Leiloada em setembro de 2011, a linha de transmissão Manaus-Boa Vista tinha prazo de três anos para ficar pronta, com entrada em operação prevista para janeiro de 2015. O impasse sobre a questão indígena, no entanto, paralisou o empreendimento, que corta a terra demarcada dos Waimiri.

Do total de 721 km do traçado previsto para ser erguido ao lado da BR-174, rodovia que liga as duas capitais, 125 km passam dentro da terra indígena, onde vivem mais de 2,1 mil índios em 56 aldeias.

Os povos indígenas não são contra o projeto, mas exigem que sejam consultados e que tenham seus pedidos atendidos por causa dos impactos ambientais. Na fase atual, eles aguardam a tradução do estudo de impacto ambiental para dar prosseguimento à execução do projeto.

Em julho do ano passado, reportagem do Estadão revelou que a concessionária Transnorte Energia, que venceu o leilão da linha, chegou a apresentar um pacote de indenizações ao povo kinja, como são conhecidos os indígenas Waimiri Atroari, no valor total de R$ 49,635 milhões.

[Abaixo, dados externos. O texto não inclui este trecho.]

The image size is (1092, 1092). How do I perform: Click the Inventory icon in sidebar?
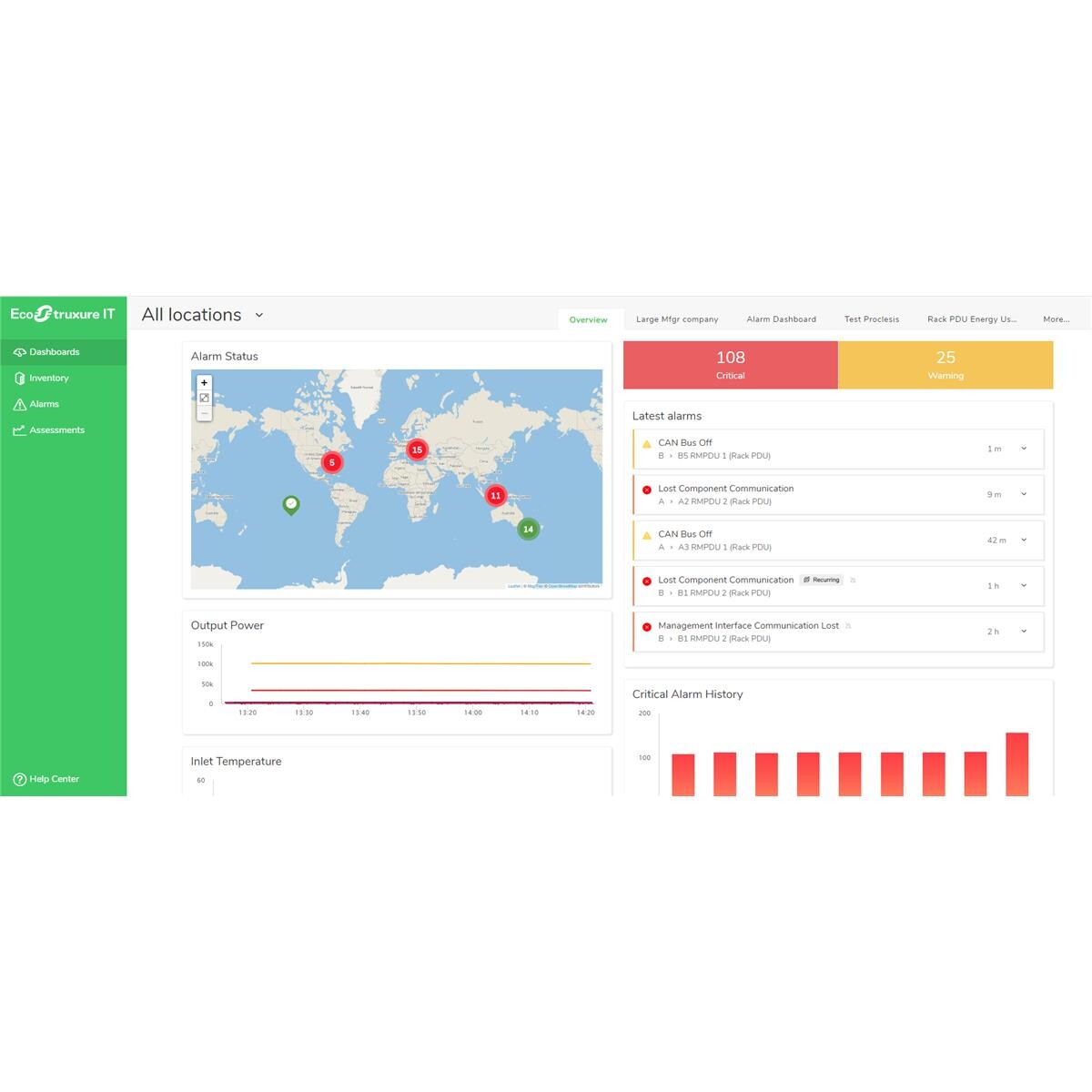tap(19, 379)
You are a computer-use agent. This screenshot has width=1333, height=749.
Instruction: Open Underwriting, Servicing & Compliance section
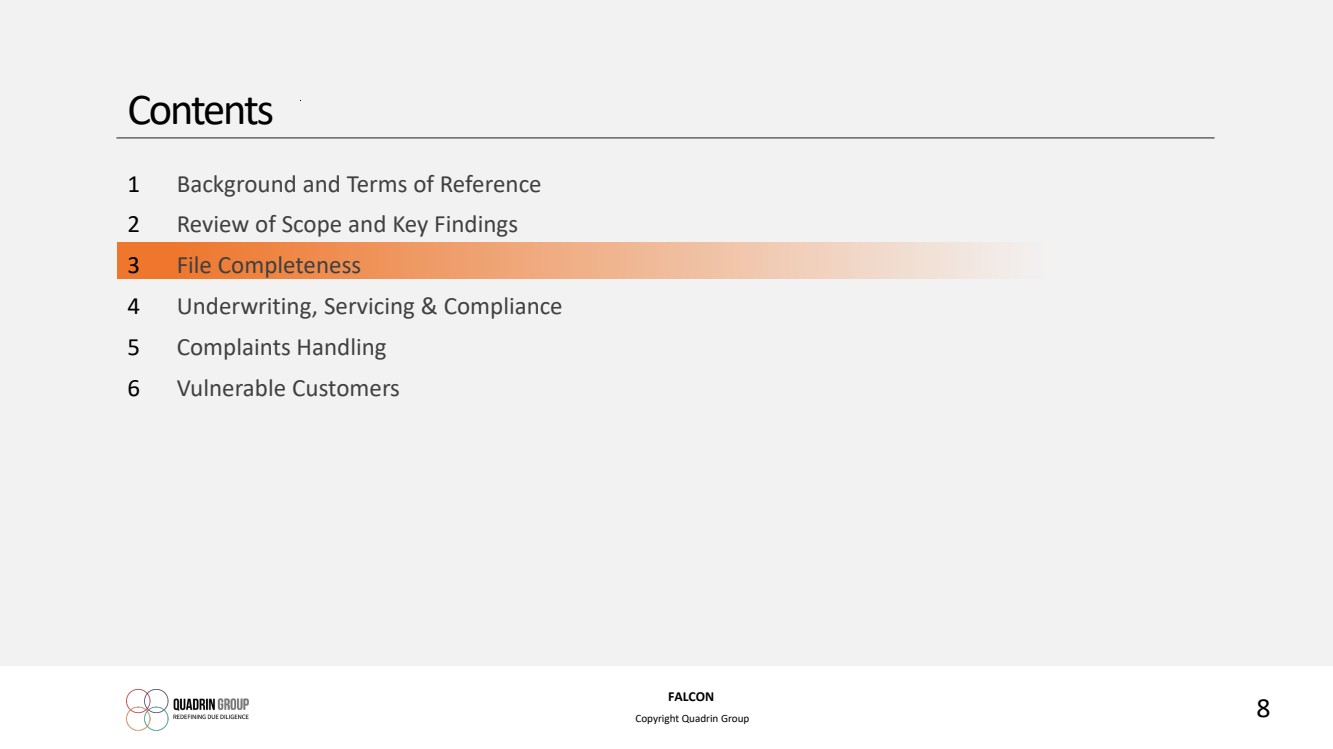point(369,307)
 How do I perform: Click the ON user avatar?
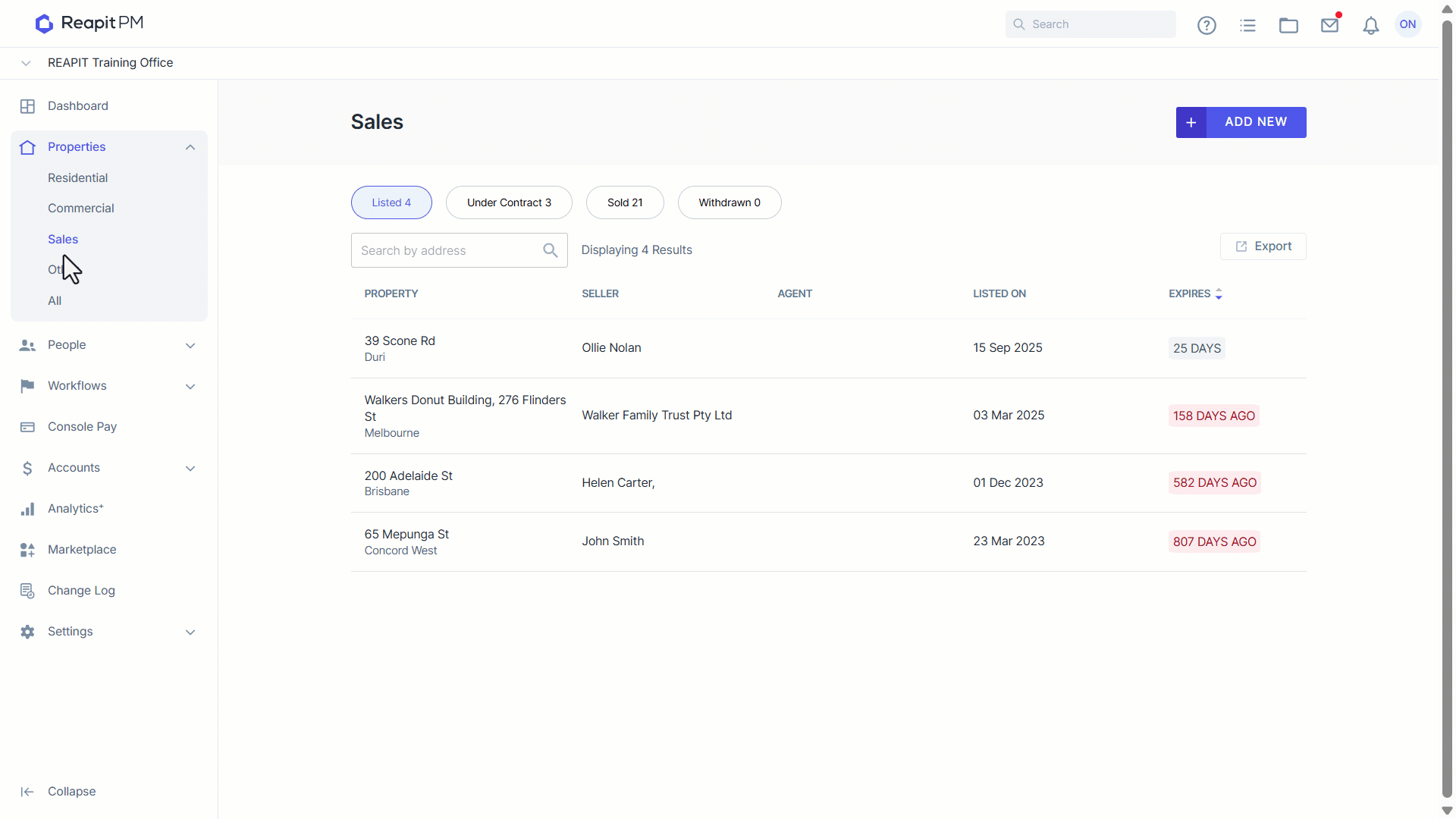point(1407,24)
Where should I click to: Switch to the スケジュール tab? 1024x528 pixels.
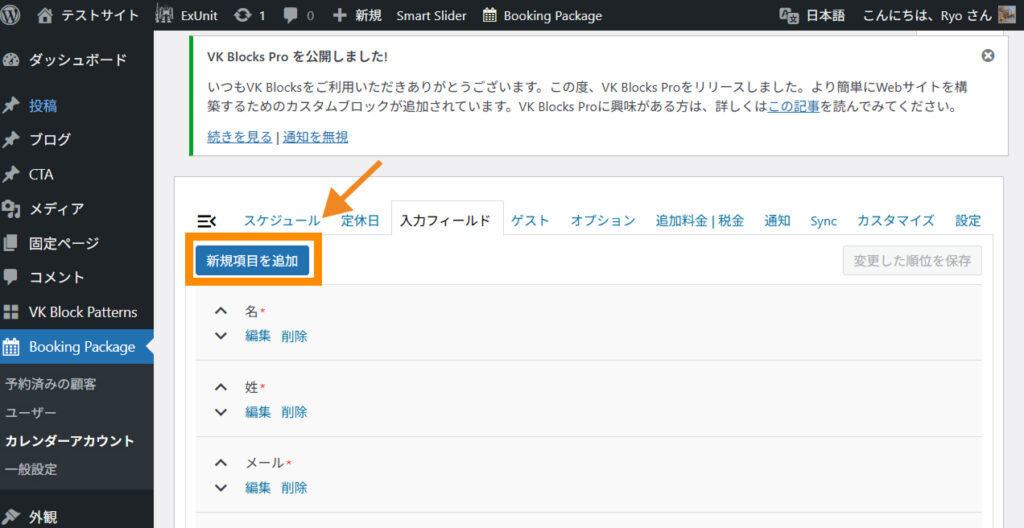(x=281, y=221)
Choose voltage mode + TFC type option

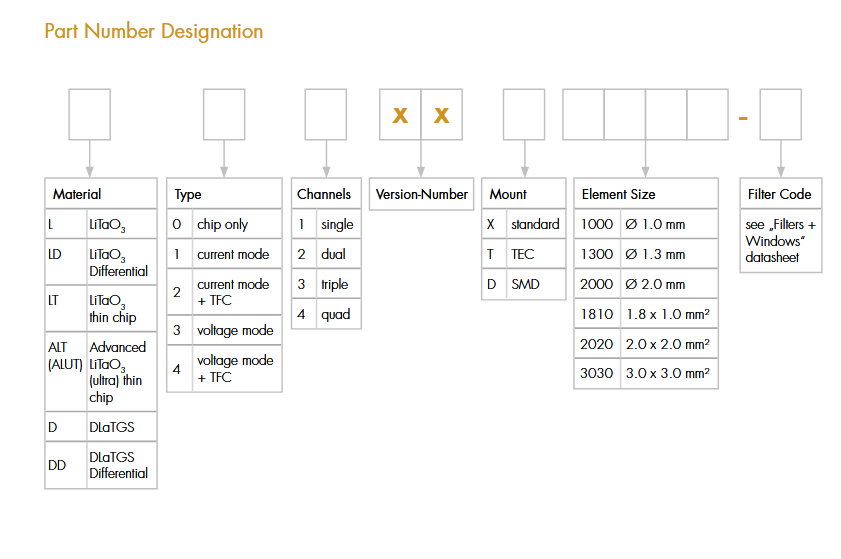(x=224, y=369)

No estudo, a empresa afirmava que tinha identificado 37 impactos da obra nas terras indígenas. Havia ainda outros 27 impactos considerados irreversíveis, com reflexo constante à população indígena. Não houve avanço, porém, para a conclusão do processo. O parecer definitivo do presidente da Funai sobre o licenciamento só ocorrerá depois da consulta às comunidades
indígenas.

Contaminações

Dados coletados pela Articulação dos Povos Indígenas do Brasil (Apib) mostram que, até esta quarta-feira, 5, já foram confirmadas 633 mortes de indígenas pela covid-19 em todo o País, além de 22.325 casos de contaminações, com 148 povos afetados. Na maioria dos casos, segundo a Apib, as contaminações ocorreram quando equipes da Secretaria Especial de Saúde Indígena (Sesai), do Ministério da Saúde, acessaram as terras.

“Estamos enfrentando o descaso do Estado, lutando pelo direito de viver enquanto socorremos os contaminados e celebramos o legado daqueles que não sobreviveram ao novo coronavírus”, afirma a instituição.